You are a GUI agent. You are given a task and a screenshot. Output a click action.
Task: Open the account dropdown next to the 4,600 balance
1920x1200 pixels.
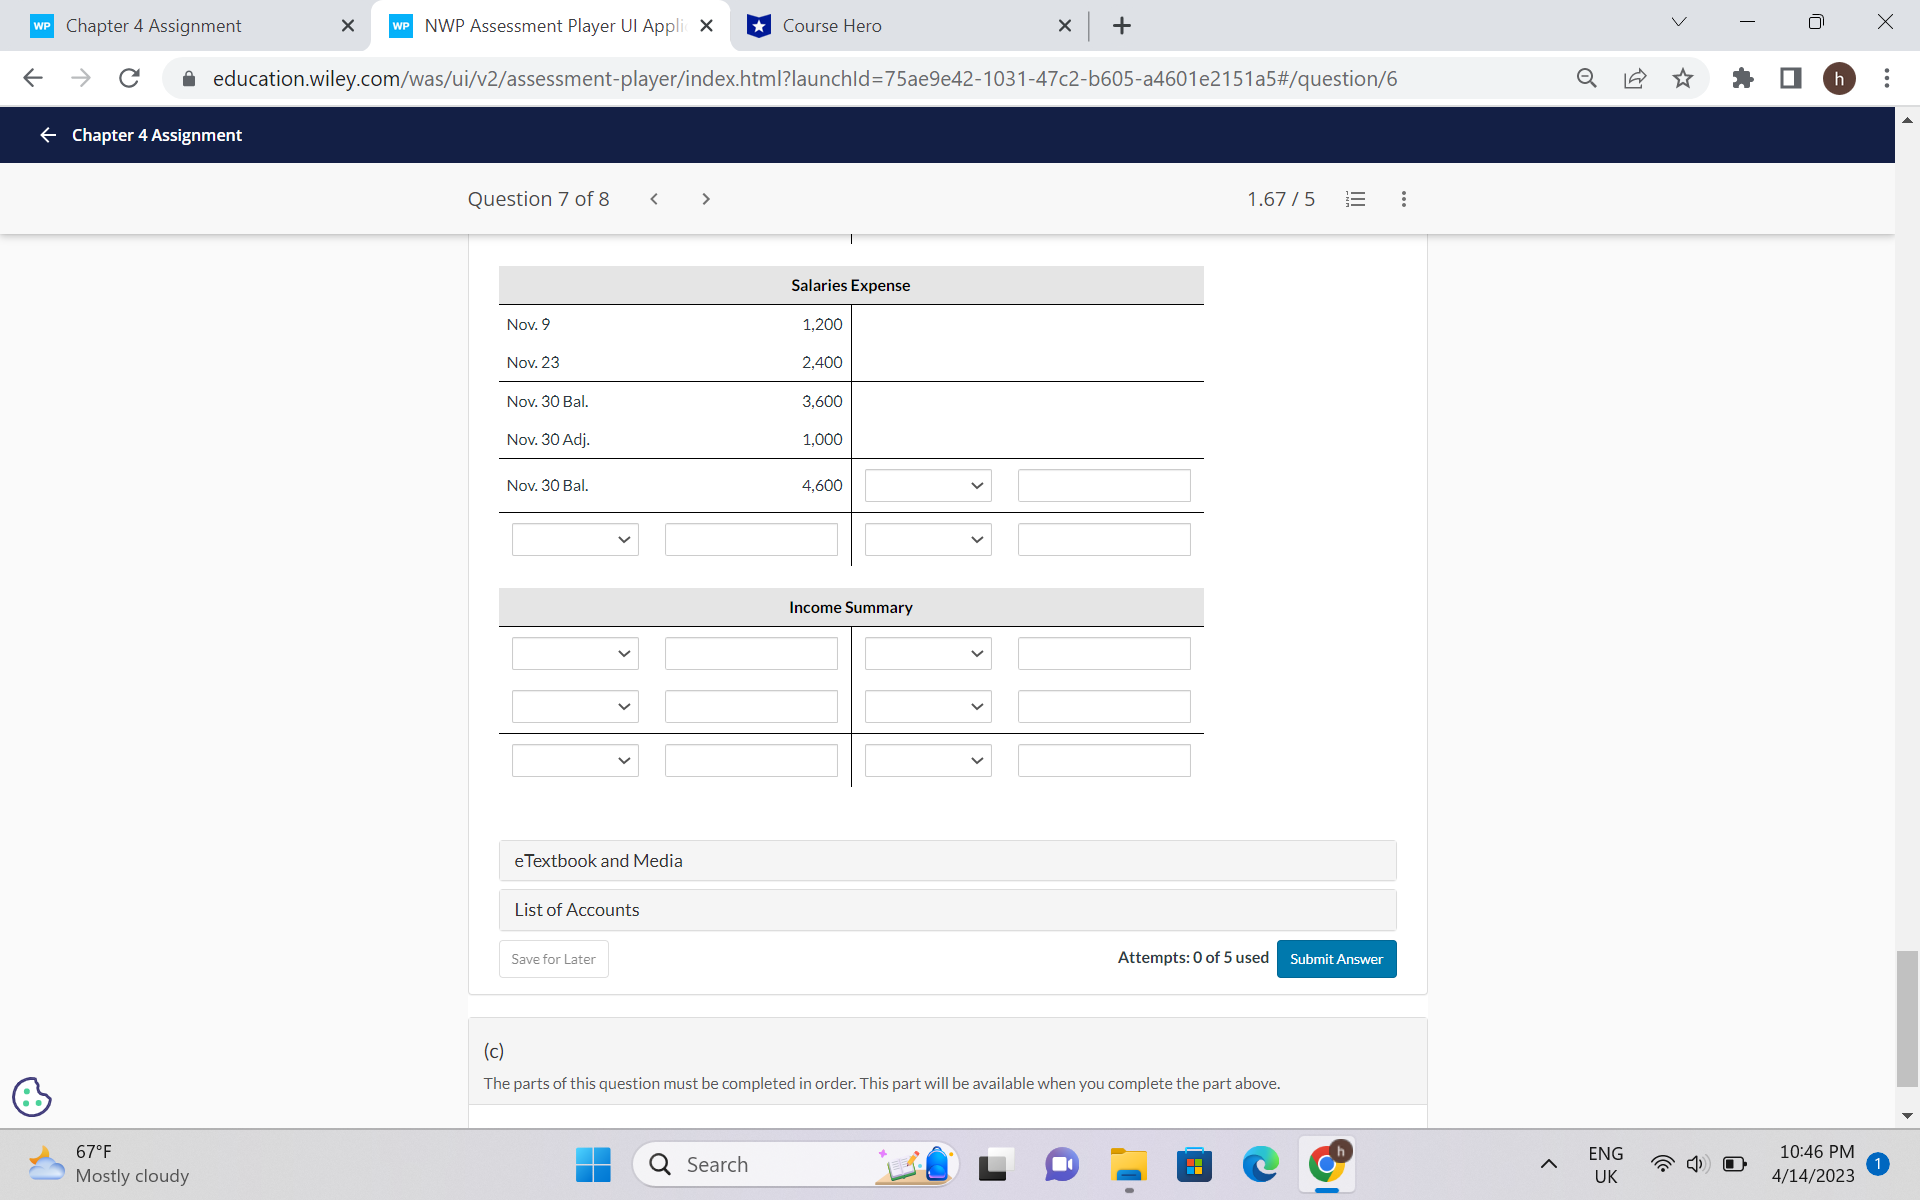pyautogui.click(x=927, y=485)
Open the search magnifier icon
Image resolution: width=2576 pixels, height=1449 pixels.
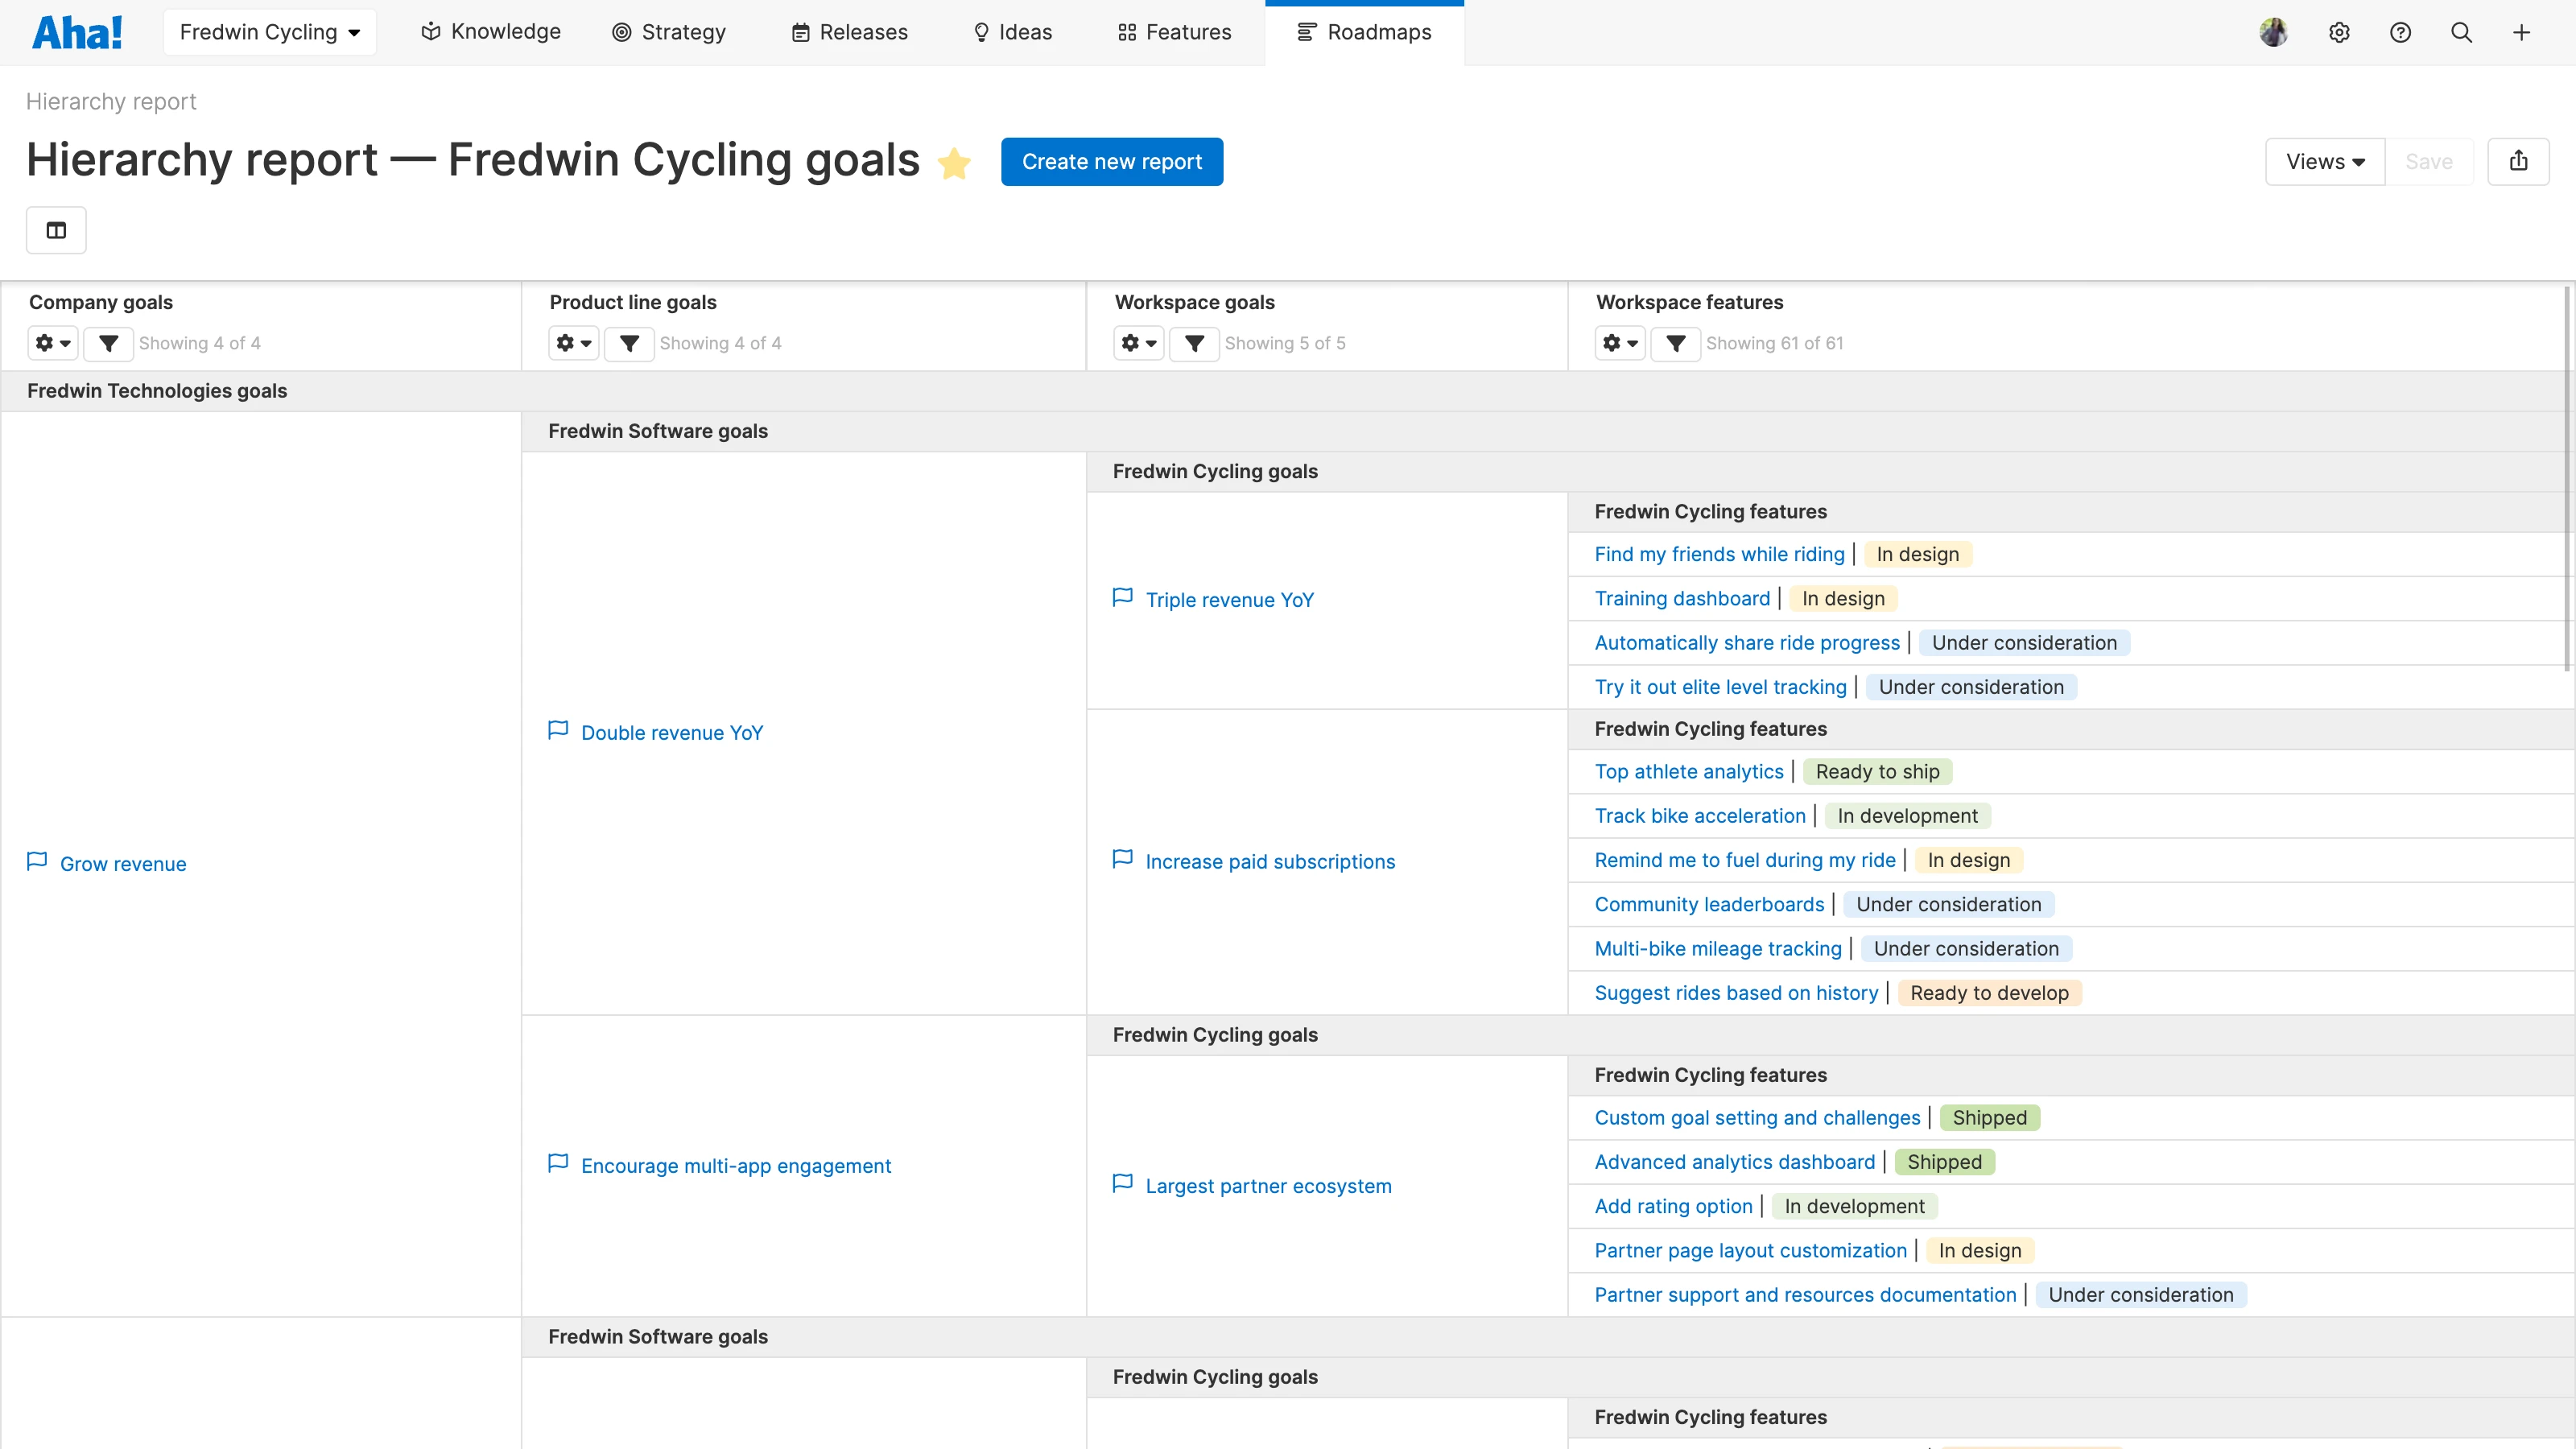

__________

Return exactly the line containing "1920x1200 pixels." and every line after it, up to and including the final line of the entries above. Pictures stay out.

1920x1200 pixels.
pyautogui.click(x=927, y=485)
Open the search magnifier icon
Image resolution: width=2576 pixels, height=1449 pixels.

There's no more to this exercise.